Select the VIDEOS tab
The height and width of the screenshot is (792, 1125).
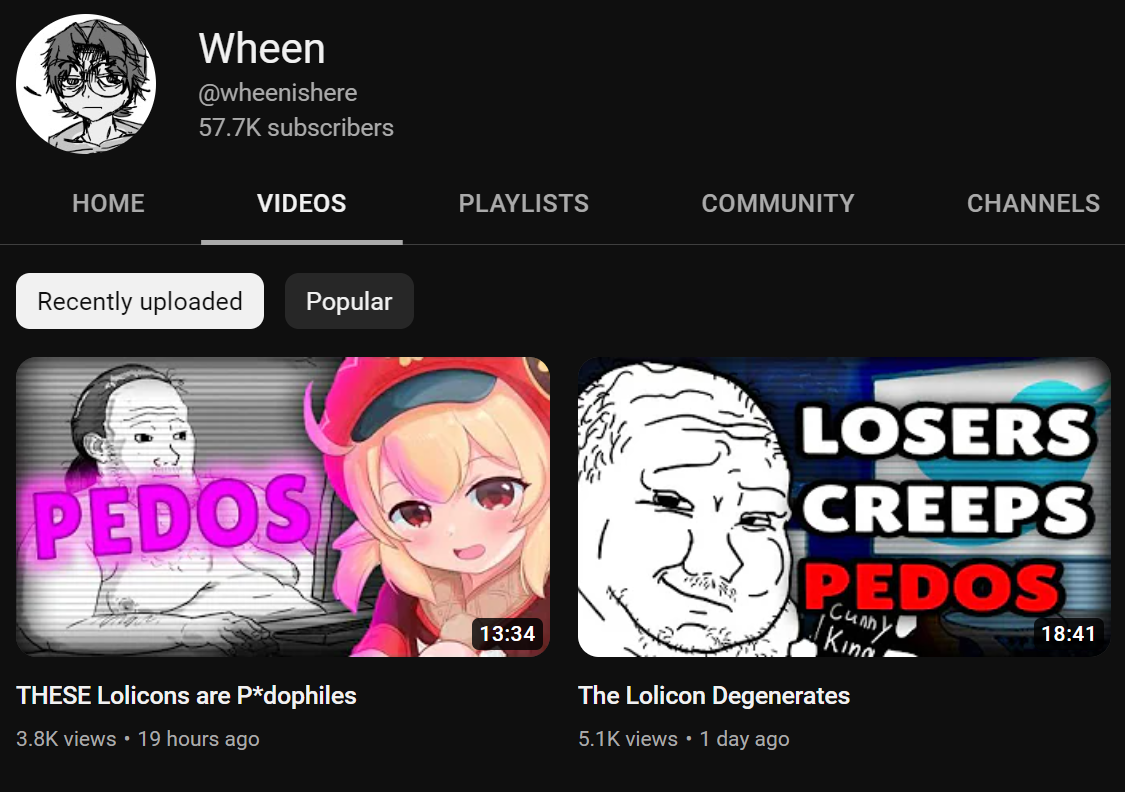(x=301, y=204)
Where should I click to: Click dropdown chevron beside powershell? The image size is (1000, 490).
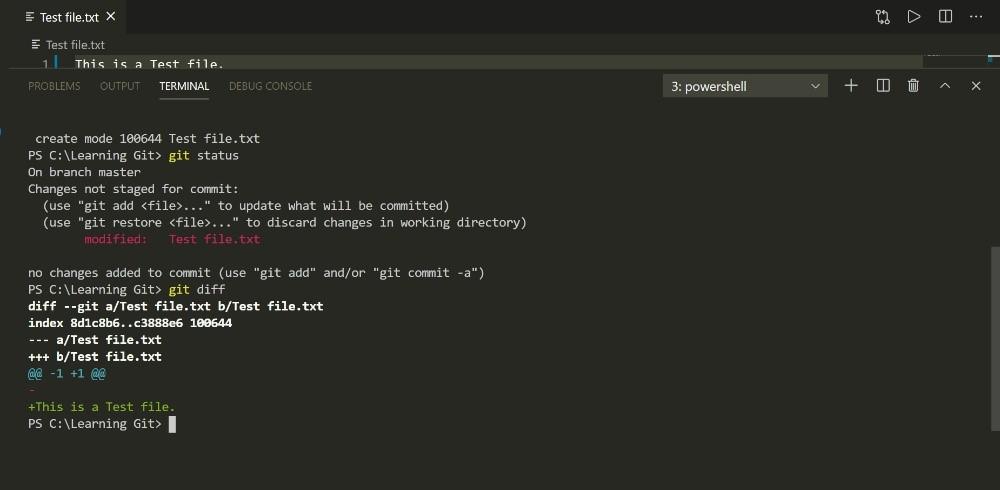(x=815, y=87)
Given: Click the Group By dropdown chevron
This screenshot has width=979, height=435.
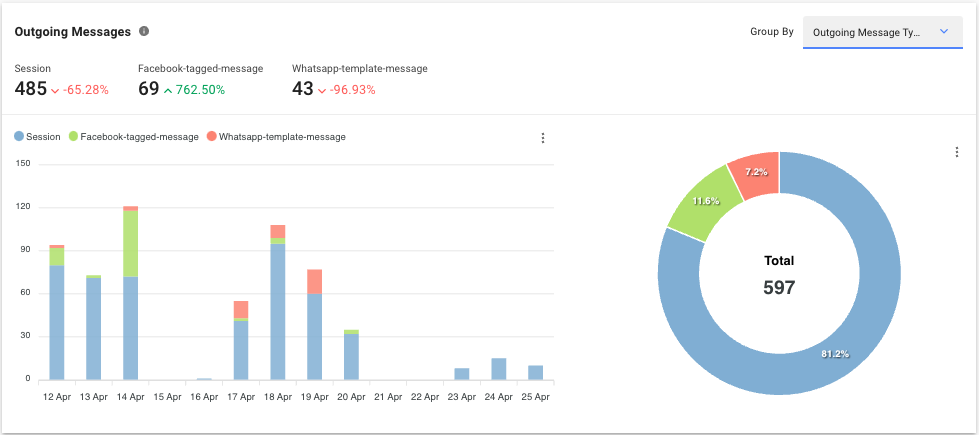Looking at the screenshot, I should [x=943, y=32].
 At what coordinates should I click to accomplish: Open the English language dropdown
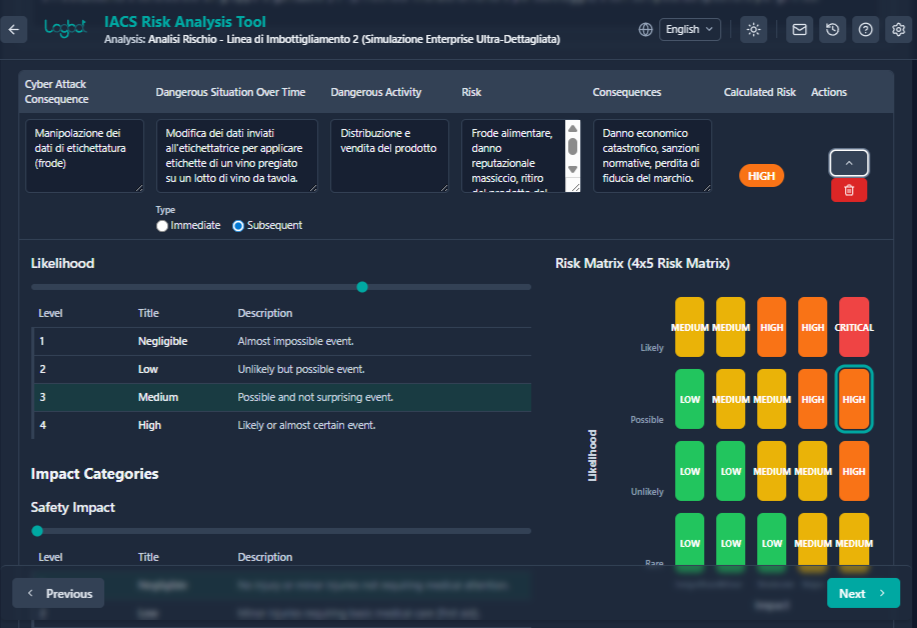690,30

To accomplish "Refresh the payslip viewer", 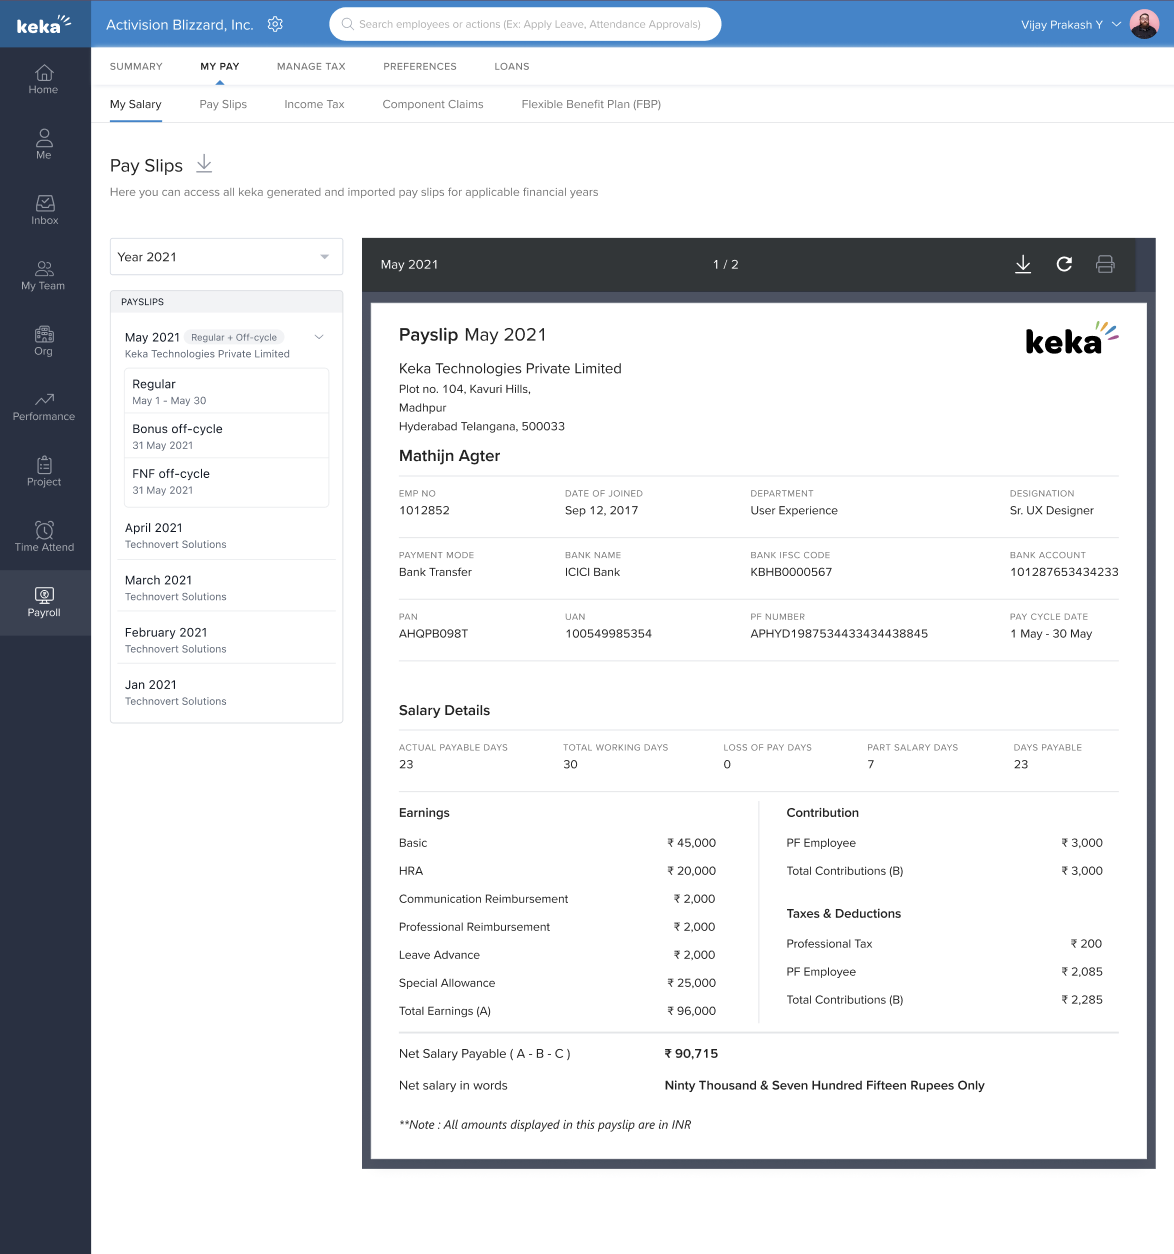I will (1064, 264).
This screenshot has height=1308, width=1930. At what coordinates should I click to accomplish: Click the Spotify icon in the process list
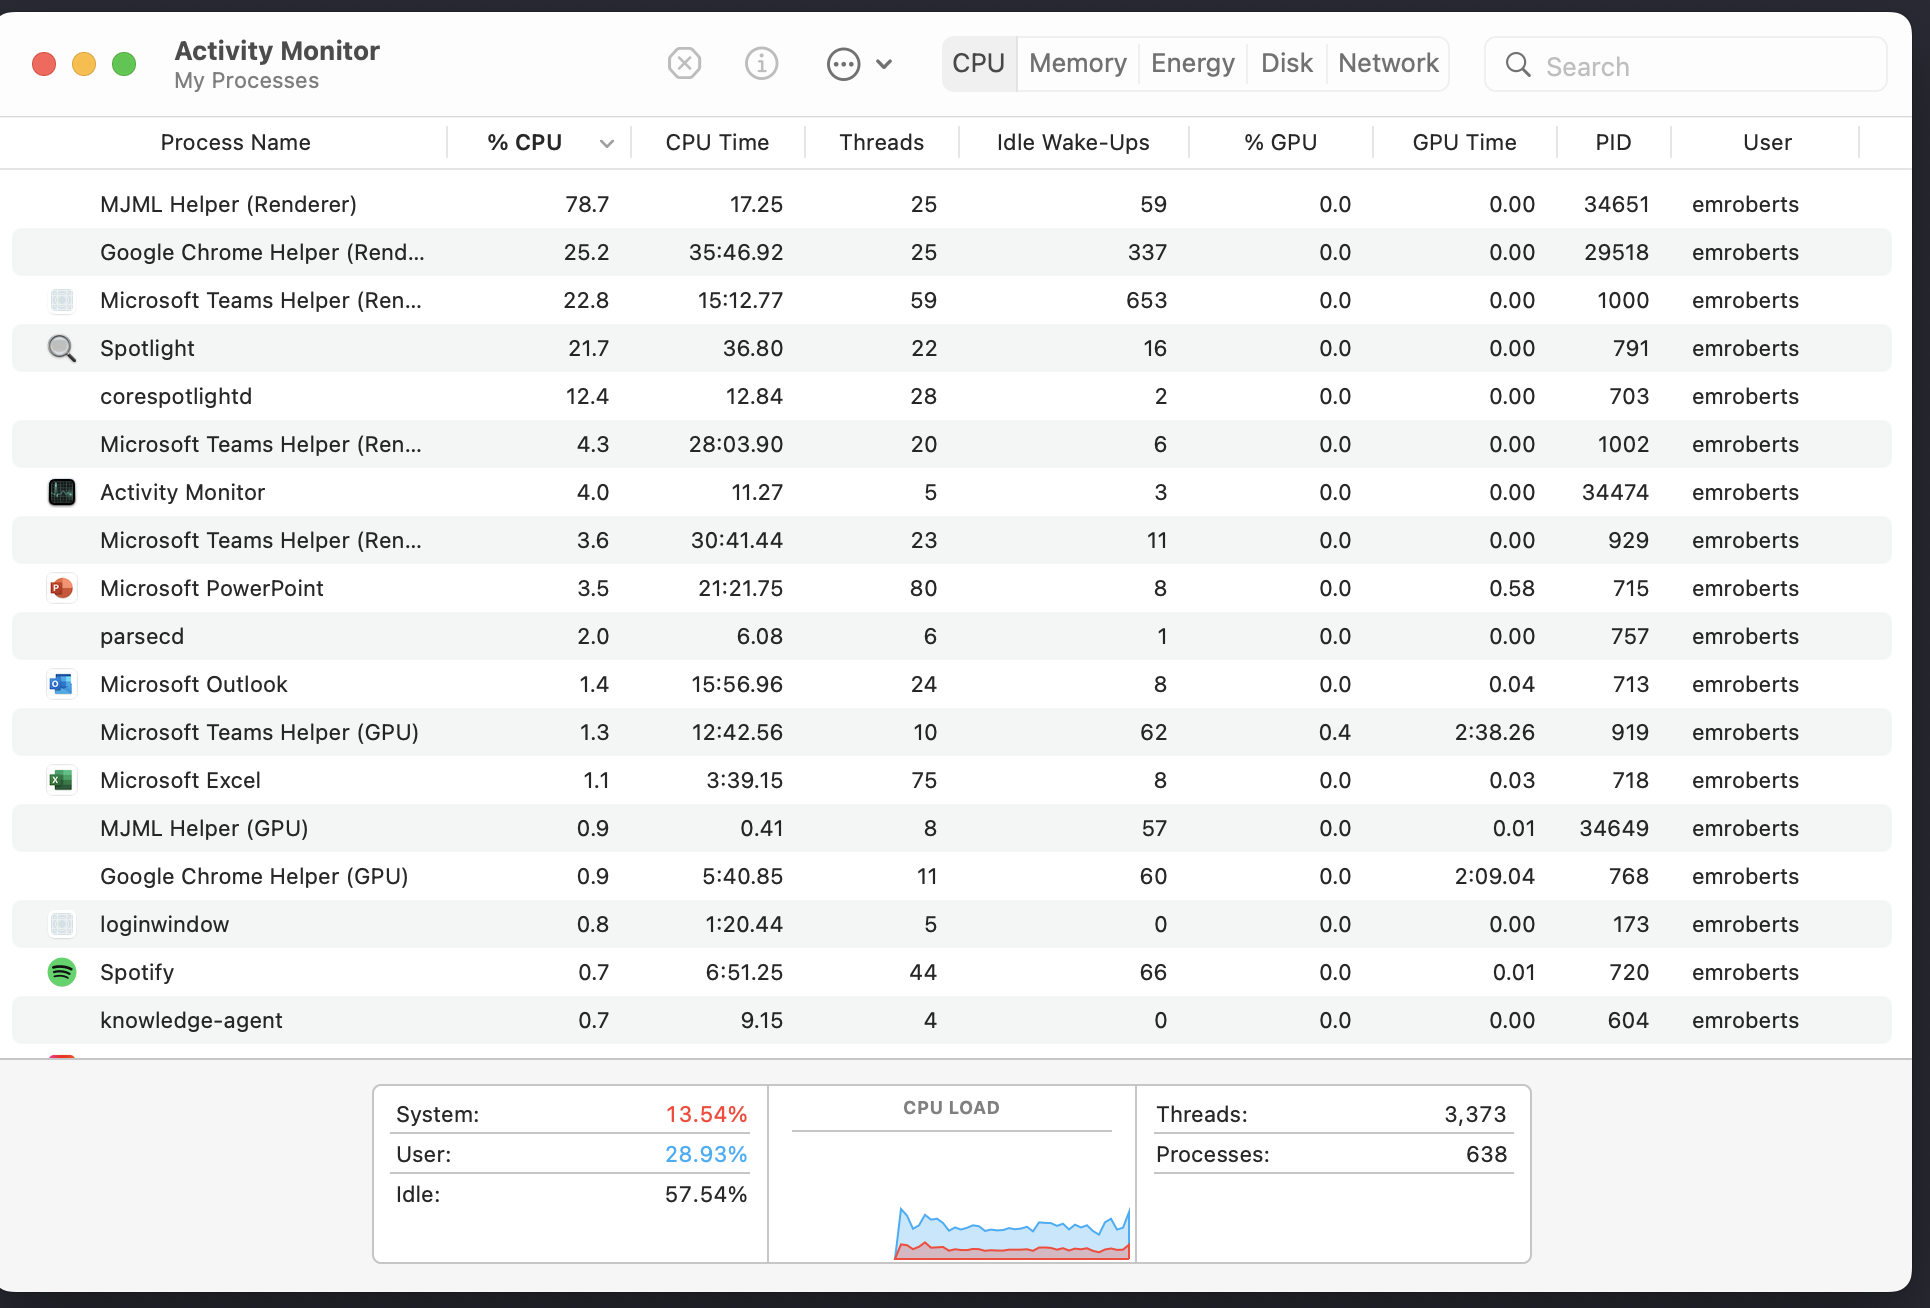[x=62, y=971]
----
Rewrite the stretch of the listing above from the line containing "This screenshot has height=1308, width=1930." through its end, swapping "Spotify" for "Slack" and keeping everything else the same. Leave the pictures out of your answer.

This screenshot has height=1308, width=1930. At what coordinates should I click to accomplish: Click the Slack icon in the process list
[x=62, y=971]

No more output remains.